* Task data *
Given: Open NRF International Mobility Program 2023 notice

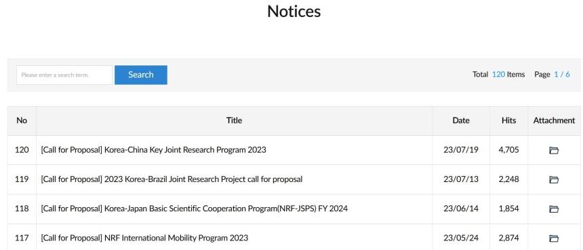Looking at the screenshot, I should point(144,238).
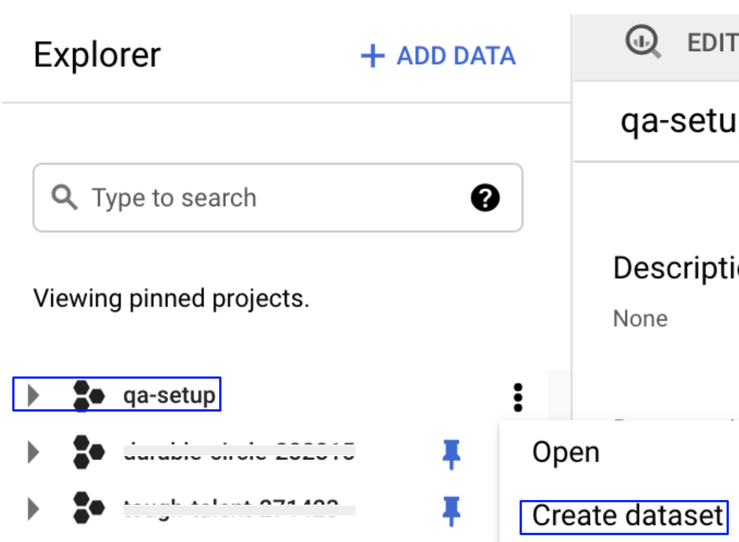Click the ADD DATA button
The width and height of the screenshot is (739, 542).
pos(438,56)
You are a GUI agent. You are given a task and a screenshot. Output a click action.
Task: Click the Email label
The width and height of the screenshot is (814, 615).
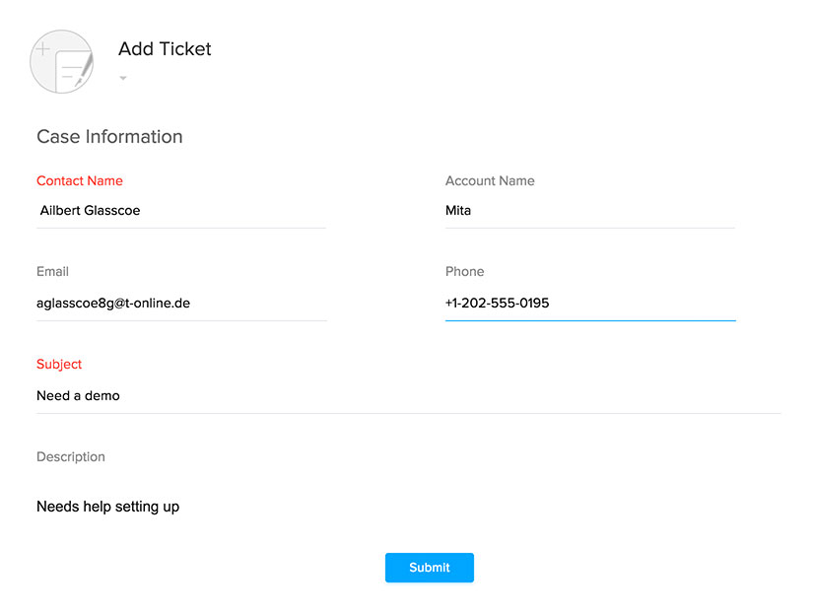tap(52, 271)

--

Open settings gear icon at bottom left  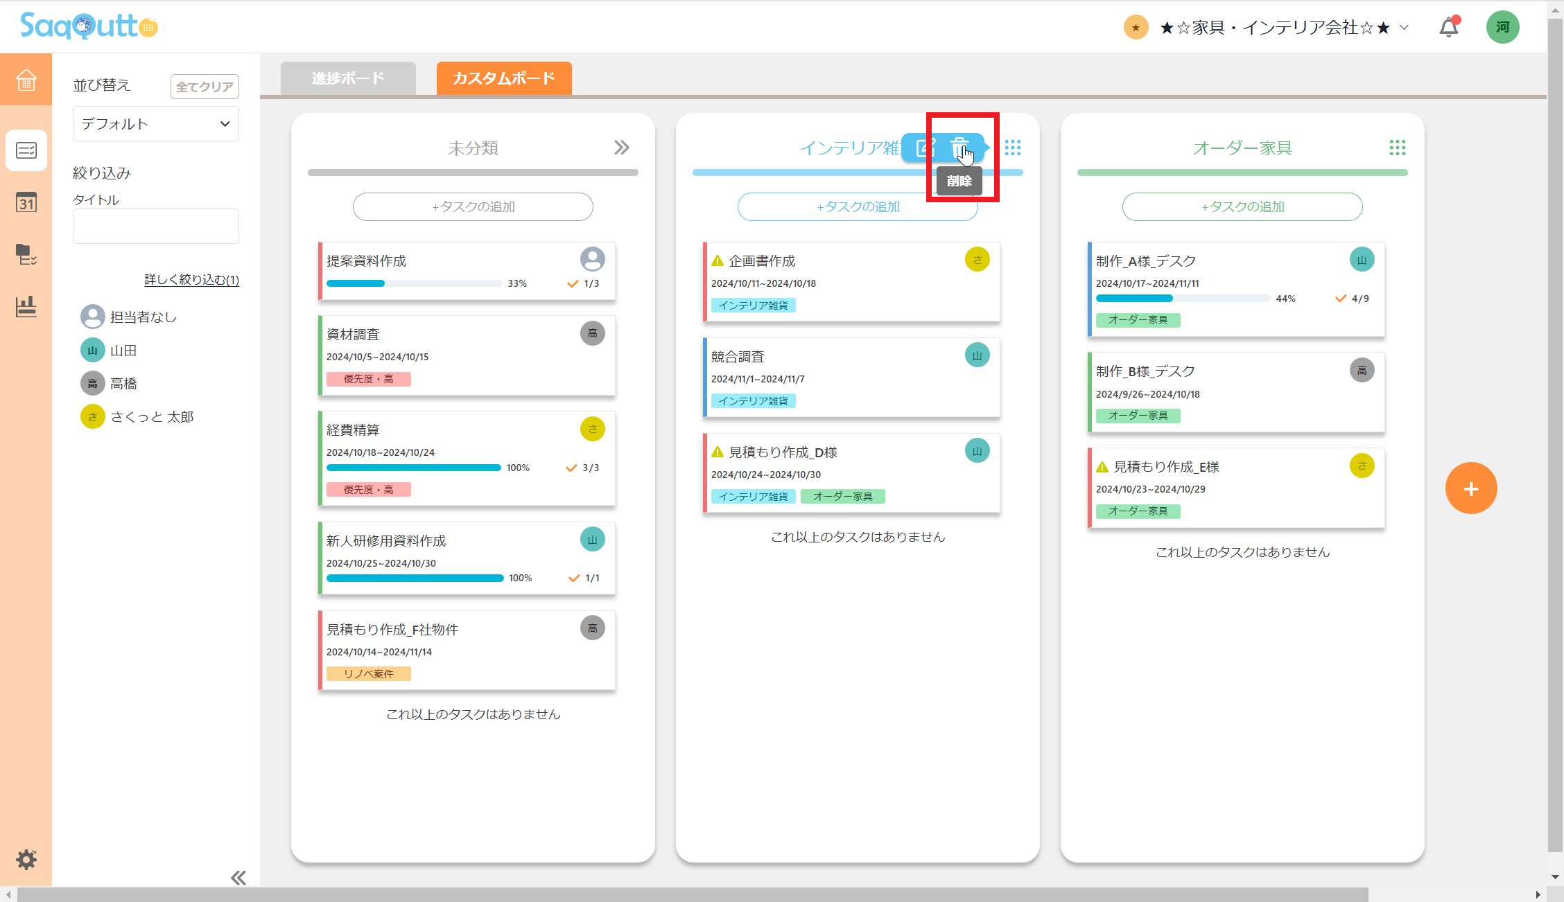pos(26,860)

* Objective *
Repeat the data from the line with "Given: Open NRF" to the line with "tap(52, 271)", keeping both of those lines and leaving the pictures out.

* Output *
Given: Open NRF International Mobility Program 2023 notice

Looking at the screenshot, I should point(144,238).
Click the ADD DATA button
The width and height of the screenshot is (739, 542).
pos(438,56)
You are a GUI agent. You are given a task and a screenshot. Output a click action.
Task: Click the Email label
The width and height of the screenshot is (814, 615).
tap(52, 271)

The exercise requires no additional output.